INCREASE in the amount of night flying with the advent of airplanes into the commercial field makes more acute the need for proper lighting facilities, not only of airports and airways, but of the airplanes themselves. As only about one-half of the regularly used airways in this Country are lighted for night flying, and few airports are equipped with lighting facilities for night landings, it is necessary for airplanes to be provided with lighting equipment for flying and for emergency landing at night.
Besides the high-intensity lighting needed for following unlighted airways and for landing, airplanes need navigation lights and illumination for the instruments and the cabin.

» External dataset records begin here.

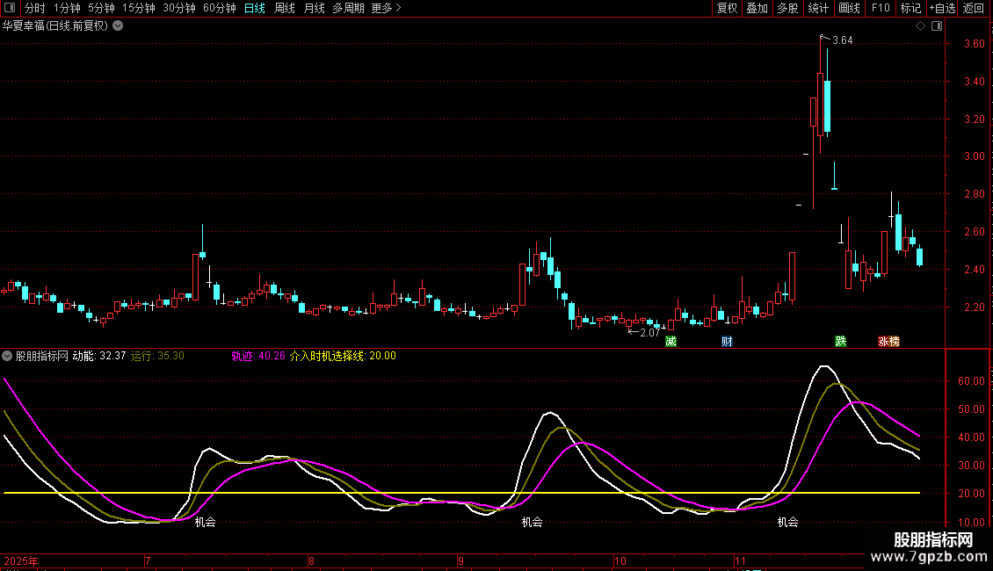Select the 5分钟 period tab
Viewport: 993px width, 571px height.
(x=101, y=8)
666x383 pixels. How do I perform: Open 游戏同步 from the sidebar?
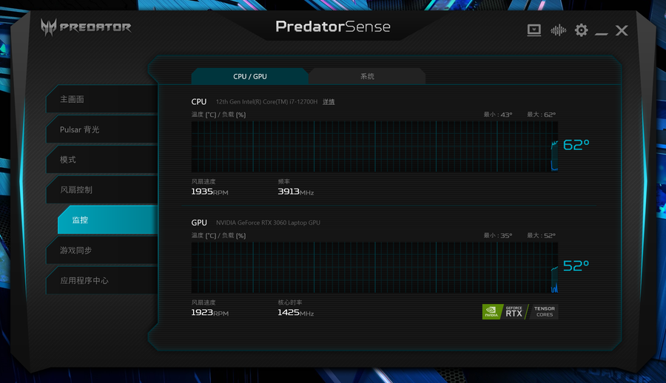tap(101, 251)
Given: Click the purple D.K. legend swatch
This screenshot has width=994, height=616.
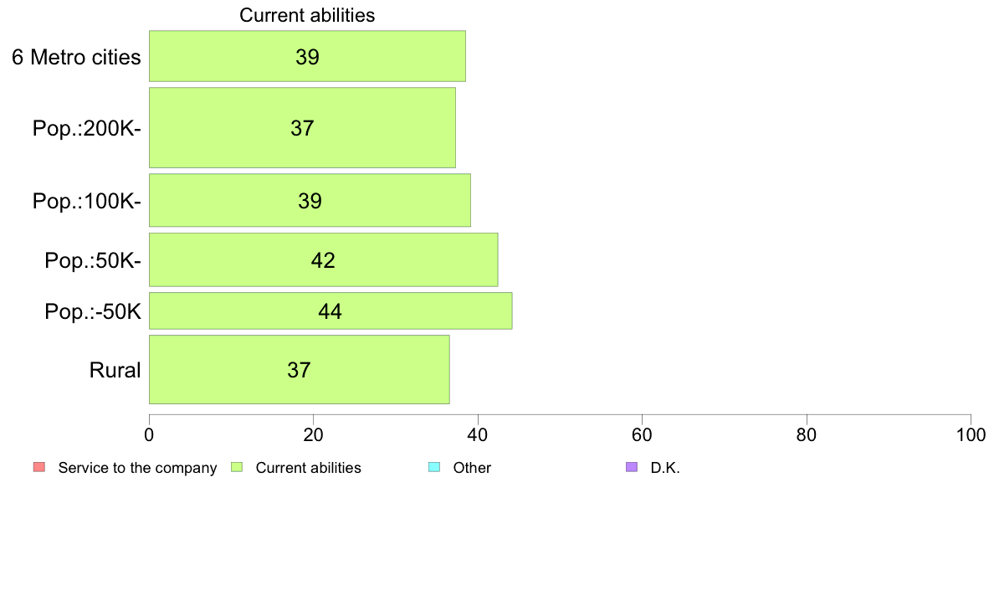Looking at the screenshot, I should click(632, 467).
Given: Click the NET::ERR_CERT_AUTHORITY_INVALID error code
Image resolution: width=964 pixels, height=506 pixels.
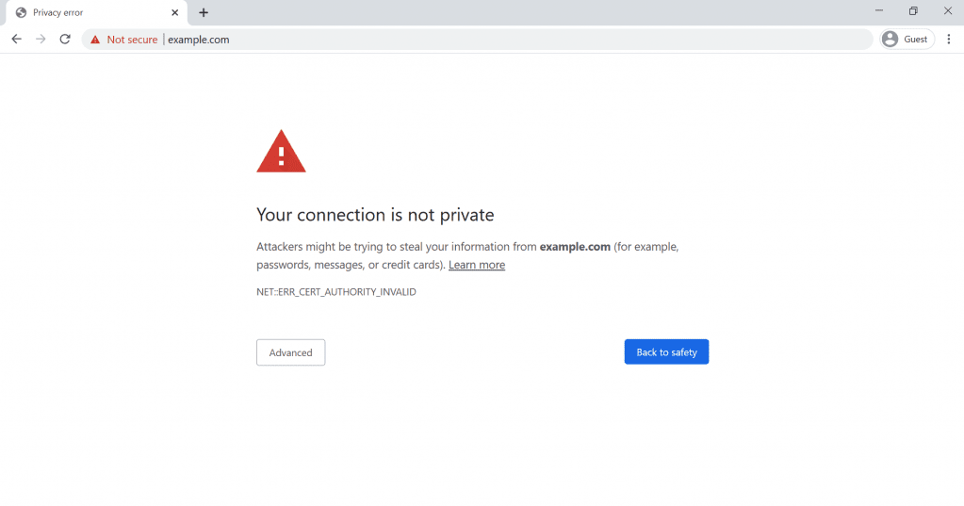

Immediate study and direction should be given to the problems of meeting each of these requirements most effectively and economically before it becomes too difficult to standardize methods and equipment.
The authors divide the entire problem into (a) lighting requirements, (b) lighting equipment, and (c) energy supply and distribution; and each of these divisions of the subject is discussed.

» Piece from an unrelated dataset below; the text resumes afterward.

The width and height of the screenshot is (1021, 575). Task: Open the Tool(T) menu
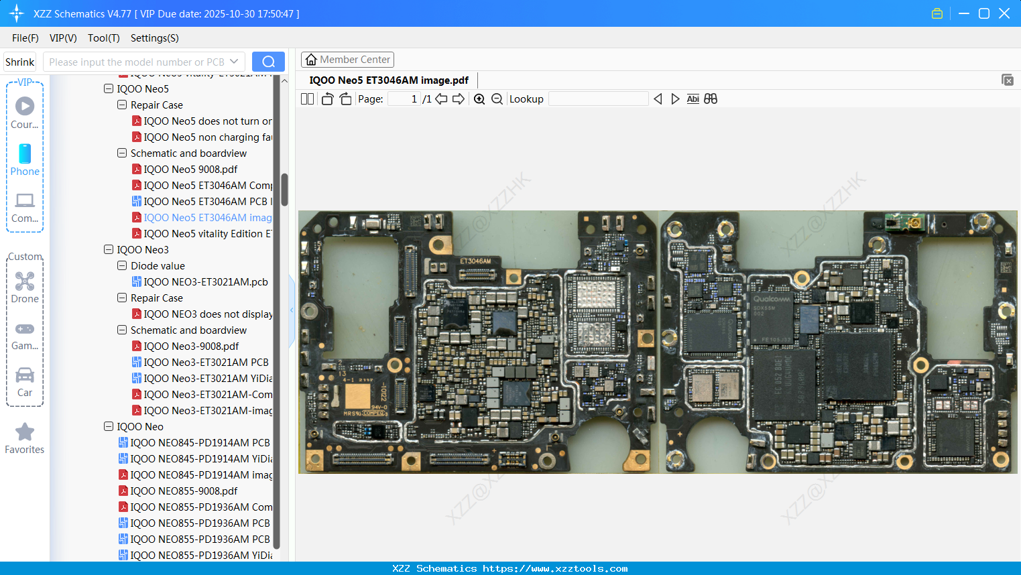[103, 38]
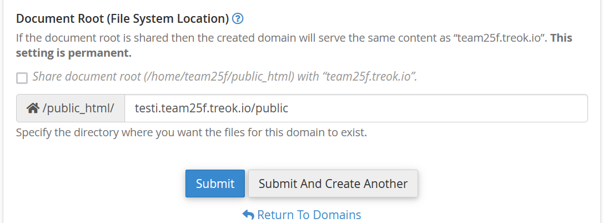Viewport: 603px width, 223px height.
Task: Click "testi.team25f.treok.io" inside the directory field
Action: click(190, 108)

Landing-lights are said to present the most difficult problem, because of the high intensity and large quantity of light required, and the stringent weight and space limitations imposed on the equipment. When tests have been made to determine what quantity and distribution of light are required, numerous other problems will face the equipment designer. Some of these are location of the units; reduction of wind resistance, vibration, weight and energy losses; accessibility; and protection against the elements.
With either a battery or a battery-generator system of energy supply, regulation of the voltage at the lamp socket to reduce to the minimum the voltage variation is important. From 40 to 50 per cent of commercial airplanes used in night flying are generator-equipped, as standard battery-equipment does not furnish sufficient current for continued use of one landing-light in bad weather for following natural landmarks between beacons. Standardization of batteries and lamps to provide a longer period of illumination for emergency landing in bad weather should not be difficult, according to the authors.
The designing of airplane landing-lamps in particular will be a greater problem than the designing of automobile lamps unless some standard of installation, wiring and operation can be worked out at the present stage of the industry. Therefore, investigation should be started at once to lead to standardization of the lighting equipment, its location, and the wiring. Recommended practice should also be established for the battery and generator systems and the sizes to be used for night flying.
The discussion emphasizes the need of ascertaining the lighting requirements of airplanes used in commercial service and of standardizing the units promptly so that manufacturers shall know what they will be expected to produce.